One who makes his prayer “fixed” – this prayer is not a supplication.
The Gemara in Berachot 29a outlines the opinion of Rav Oshaya who explains the above teaching as referring to one’s approach to prayer. The term ‘kevah’ is translated by Rav Oshaya as a ‘burden’. This individual is essentially approaching prayer as something that is heavy and burdensome, and therefore this prayer is not an appropriate supplication.
The Rabbanan disagree with R’ Oshaya by stating that kevah refers not to ones mindset but rather to the manner the prayer is said. The Rabbanan seem to indicate that in order for prayer to be appropriate it must be said with appropriate degree of supplication.
R’ Yona develops the opinions of these Amoraim further. Seemingly, the Rabbanan hold that even if one had the mindset that davening is burdensome, yet still uses the appropriate supplicatory language – even though he is davening because he has a chiyuv and does not need anything – since he is using the appropriate language his prayer is appropriate. Additionally, according to the Rabbi’s even if one wants or needs something from G-d, yet uses inappropriate language, his needs will still not be fulfilled. According to Rabbi Oshaya however, the dependence of an appropriate davening is on whether one sees it as a burden or not.
Therefore, it is not enough to have only the correct mindset when approaching davening but one would have to ask appropriately as well. The reason behind this could be because a person who sees prayer as a burden, views tefillah as an obligation to be discharged like any other. This individual has no passion or desire to use it as a tool to achieve a sense of closeness with Hashem. However, one that appreciates tefillah and approaches it with the proper mindset would have the correct thoughts and tone when approaching G-d to beg for his needs.
Interestingly the Tifferet Yisrael offers other interpretations for the word kevah. The Tifferet Yisrael mentions that one who makes his tefillah fixed is one who does not say his Tefillah with supplication (i.e. one who is brazen). He also offers another interpretation which refers to a person who does not say anything new in his prayers (eino mechadesh bo davar).

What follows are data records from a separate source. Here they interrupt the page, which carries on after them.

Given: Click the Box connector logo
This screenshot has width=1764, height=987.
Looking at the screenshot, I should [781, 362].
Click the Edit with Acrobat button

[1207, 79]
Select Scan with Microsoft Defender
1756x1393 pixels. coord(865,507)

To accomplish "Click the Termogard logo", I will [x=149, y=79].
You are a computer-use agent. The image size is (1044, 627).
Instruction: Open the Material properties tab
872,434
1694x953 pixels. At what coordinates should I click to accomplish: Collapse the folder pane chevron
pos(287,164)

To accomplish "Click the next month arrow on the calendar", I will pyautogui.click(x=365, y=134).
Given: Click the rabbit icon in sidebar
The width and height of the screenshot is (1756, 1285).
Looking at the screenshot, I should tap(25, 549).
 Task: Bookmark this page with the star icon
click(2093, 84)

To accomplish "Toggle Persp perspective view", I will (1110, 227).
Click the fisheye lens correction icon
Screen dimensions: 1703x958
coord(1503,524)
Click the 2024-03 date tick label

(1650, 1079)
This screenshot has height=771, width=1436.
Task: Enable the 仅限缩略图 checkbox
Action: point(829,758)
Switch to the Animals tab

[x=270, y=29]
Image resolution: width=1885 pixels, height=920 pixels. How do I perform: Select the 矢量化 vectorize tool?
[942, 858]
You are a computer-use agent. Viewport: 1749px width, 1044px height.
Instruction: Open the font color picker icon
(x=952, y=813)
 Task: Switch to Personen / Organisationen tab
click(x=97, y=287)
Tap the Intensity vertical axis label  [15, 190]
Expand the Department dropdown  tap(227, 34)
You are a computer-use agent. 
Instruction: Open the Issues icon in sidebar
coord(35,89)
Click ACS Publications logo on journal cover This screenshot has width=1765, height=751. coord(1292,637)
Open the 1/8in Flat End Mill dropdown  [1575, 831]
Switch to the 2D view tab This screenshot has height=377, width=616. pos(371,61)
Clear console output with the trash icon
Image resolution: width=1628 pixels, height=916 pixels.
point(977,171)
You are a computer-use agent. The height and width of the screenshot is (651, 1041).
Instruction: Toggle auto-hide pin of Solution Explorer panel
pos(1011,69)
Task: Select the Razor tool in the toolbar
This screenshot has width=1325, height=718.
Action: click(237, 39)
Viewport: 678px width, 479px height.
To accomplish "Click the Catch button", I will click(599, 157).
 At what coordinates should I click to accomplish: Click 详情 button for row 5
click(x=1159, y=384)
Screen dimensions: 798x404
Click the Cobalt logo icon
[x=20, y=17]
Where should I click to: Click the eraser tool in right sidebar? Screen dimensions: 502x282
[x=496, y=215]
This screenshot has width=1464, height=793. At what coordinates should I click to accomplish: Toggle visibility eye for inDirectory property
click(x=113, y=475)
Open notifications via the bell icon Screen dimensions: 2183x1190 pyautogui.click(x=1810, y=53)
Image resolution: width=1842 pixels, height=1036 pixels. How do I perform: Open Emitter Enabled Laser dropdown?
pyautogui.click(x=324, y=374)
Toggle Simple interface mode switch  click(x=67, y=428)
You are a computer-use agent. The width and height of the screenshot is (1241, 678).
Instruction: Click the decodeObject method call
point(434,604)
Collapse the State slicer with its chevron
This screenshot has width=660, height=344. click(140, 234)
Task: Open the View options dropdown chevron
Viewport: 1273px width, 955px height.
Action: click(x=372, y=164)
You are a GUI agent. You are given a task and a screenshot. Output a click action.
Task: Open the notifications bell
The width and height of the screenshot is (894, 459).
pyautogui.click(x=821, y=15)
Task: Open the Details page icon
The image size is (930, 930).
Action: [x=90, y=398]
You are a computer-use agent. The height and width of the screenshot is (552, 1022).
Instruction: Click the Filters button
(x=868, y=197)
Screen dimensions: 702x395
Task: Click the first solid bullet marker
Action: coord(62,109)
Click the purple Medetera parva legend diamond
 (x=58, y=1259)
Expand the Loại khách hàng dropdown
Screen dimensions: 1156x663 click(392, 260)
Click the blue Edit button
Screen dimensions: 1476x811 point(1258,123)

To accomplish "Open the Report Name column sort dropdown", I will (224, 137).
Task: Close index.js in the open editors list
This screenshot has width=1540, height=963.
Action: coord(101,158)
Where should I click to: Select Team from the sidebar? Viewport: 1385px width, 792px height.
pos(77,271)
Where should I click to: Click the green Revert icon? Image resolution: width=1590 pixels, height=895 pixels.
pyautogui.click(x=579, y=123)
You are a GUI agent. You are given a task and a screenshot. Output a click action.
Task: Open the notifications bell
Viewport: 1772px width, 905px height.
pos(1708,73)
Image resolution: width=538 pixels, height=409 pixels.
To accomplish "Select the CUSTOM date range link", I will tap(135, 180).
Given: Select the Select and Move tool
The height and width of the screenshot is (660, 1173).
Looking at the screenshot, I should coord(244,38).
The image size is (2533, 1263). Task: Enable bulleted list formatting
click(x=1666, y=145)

Another interesting and more stringent interpretation that he offers is that keva refers to one who does not daven at netz ha’chamah. It is all these people whose prayers are not seen as supplications before Hashem.
According to the Pnei Menachem (Berachot 32b) the term kevah means a finite amount. Using this interpretation this Mishnah is saying that one who puts a limit on his davening – his tefillah is not an appropriate supplication. This is because this person simply davens once and expects his prayers to be answered. The true accomplishment lies in continually working on one’s tefillah and improving one’s understanding and kavanah over time.
The Tosfot Anshei Shem focuses on the end of the passage by interpreting the words ‘tachanunim’ in Rebbi Eliezer’s statement. He states that one who davens in a fashion of keviut will not find chen(favour) in the eyes of Hashem.
Tosfot Anshei Shem also provides a second interpretation. He states that a person requires Hashem at every instance in the day. Without Hashem, we could not survive in this world for a second. Therefore, it is incumbent upon a person to supplicate himself before Hashem at every instant. A person who makes his davening ‘fixed’ is essentially saying to Hashem that he only requires his help at times that are fixed by that individual. This brazen attitude demonstrates that a person is only supplicating before G-d when it is convenient for him and therefore it is not a desperate request for G-d to sustain that type of person at all times.